主に以下のことをテーマに、授業をおこなっていく。
【第一回】導入 【第二回】戦時下の日本の核開発 【第三回〜第六回】占領下から独立へ―原発導入のシナリオ 【第七回〜第八回】日本のサブカルチャーにおける「核」−「ゴジラ」 【第九回〜第十〇回】高度成長から開発主義へ―原子力の本格的起動 【第十一回】日本は、スリーマイルとチェルノブイリをどう受け止めたのか 【第十二回】冷戦からグローバル化へ―日本の核政策の「転換」から福島の原発事故へ 【第十三回〜十四回】3・11以後の原発政策―岐路に立つ日本 【第十五回】試験あるいはレポート
- <成績評価方法>
- 学期末に行う試験あるいはレポートと、および授業中におこなう小レポートでおこなう。変更がある場合は授業中に指示する。

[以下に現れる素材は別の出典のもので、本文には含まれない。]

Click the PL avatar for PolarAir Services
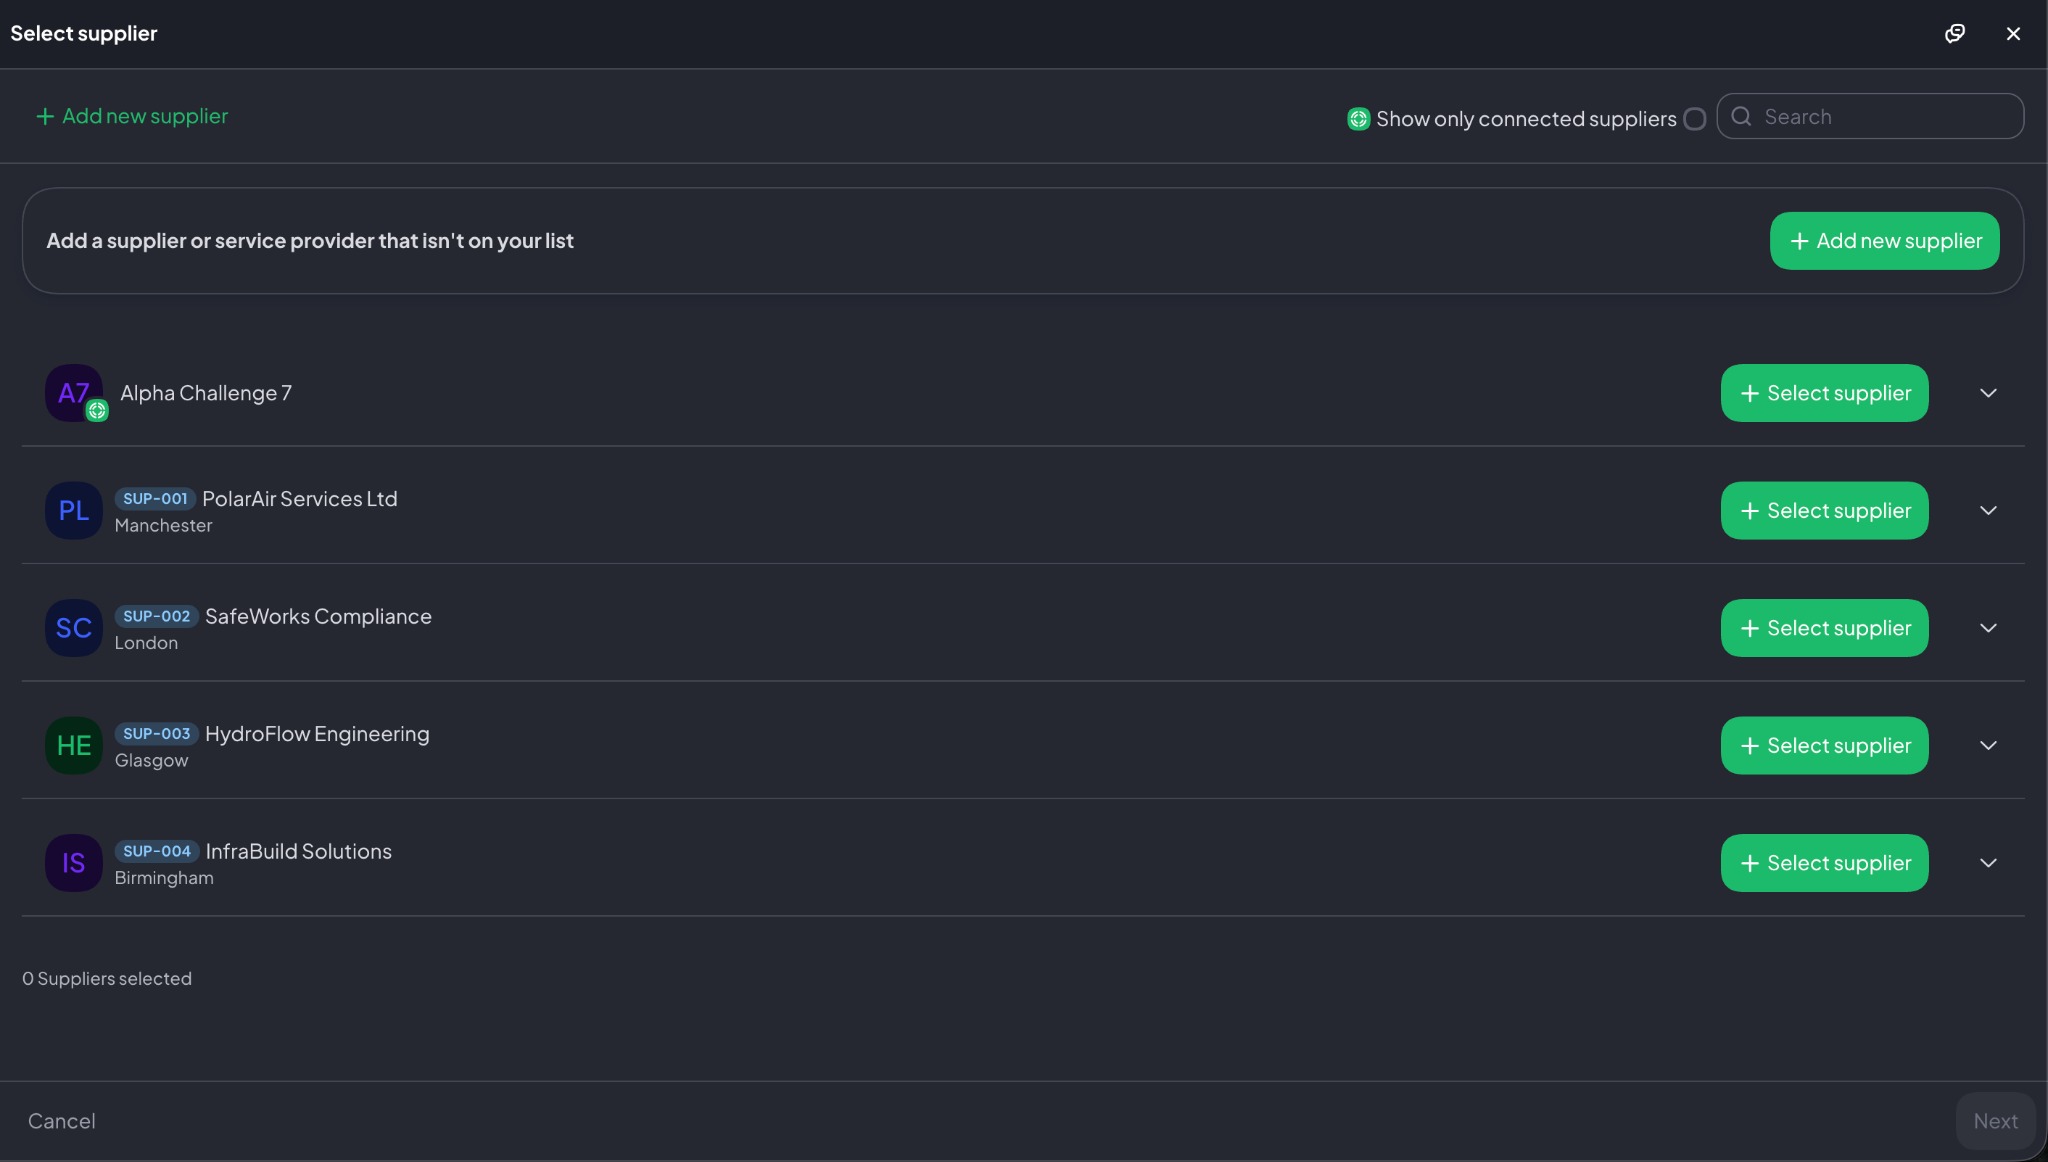 tap(73, 510)
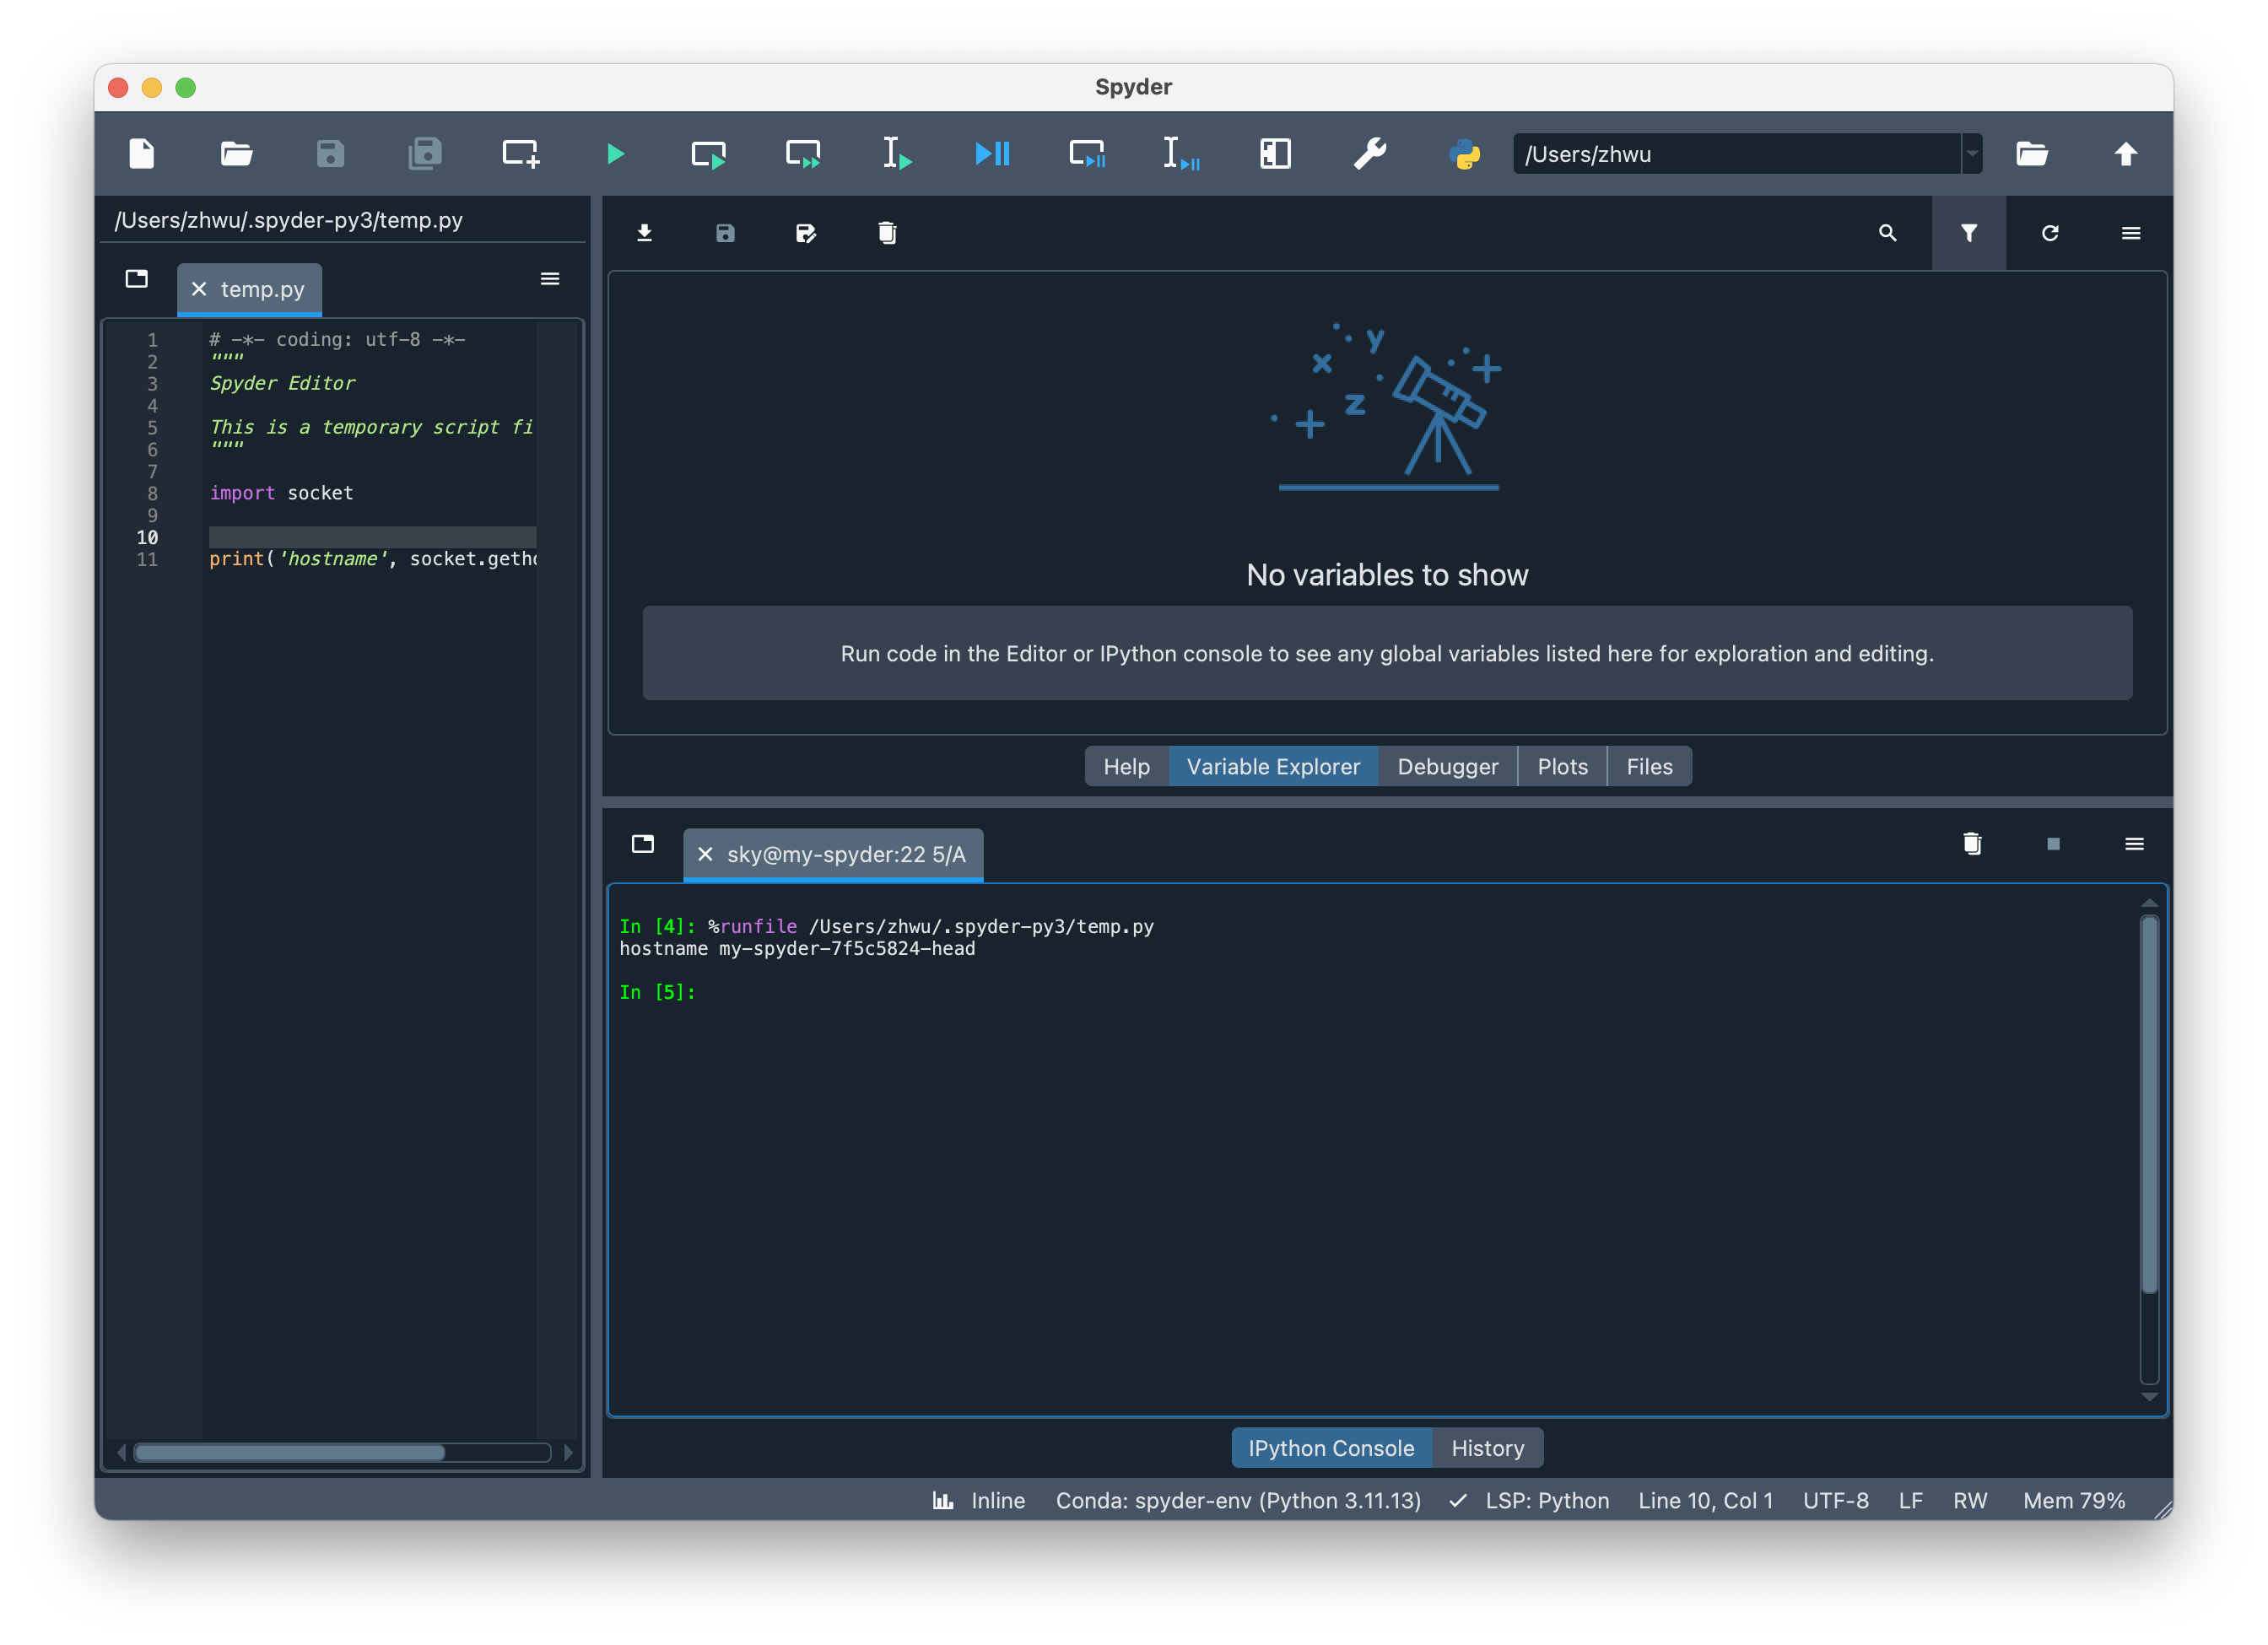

なお2015年度入学の1年生については、GradeD以上の者に単位を認
める。
- <教科書>
- 特に指定しない
- <参考書>
- 以下の文献をもとに、授業を行っていくので、参考にせよ。
吉岡斉『原子力の社会史―その日本的展開』、朝日新聞出版、2011年 吉岡斉『原発と日本の未来―原子力は温暖化対策の切り札か』、岩波ブックレット、2011年 朝日新聞特別報道部、『プロメテウスの罠―明かされなかった福島原発事故の真実』、朝日新聞社、2012年 小熊英二・木下ちがや共編『原発を止める人々―3・11から官邸前まで』、文藝春秋社、2013年。
- <オフィスアワー>
- 各授業後の教室にて。
- <学生へのメッセージ>
- とにかくおおまかにでも歴史的な事実を知ることが大事です。講義で興味をもったら、こういうものを読んだらいいというアドバイスをしますので、聞いてください。 なお、授業中、必要なコミュニケーション以上の私語を行っていると判断した場合には、ただちに退席してもらいます。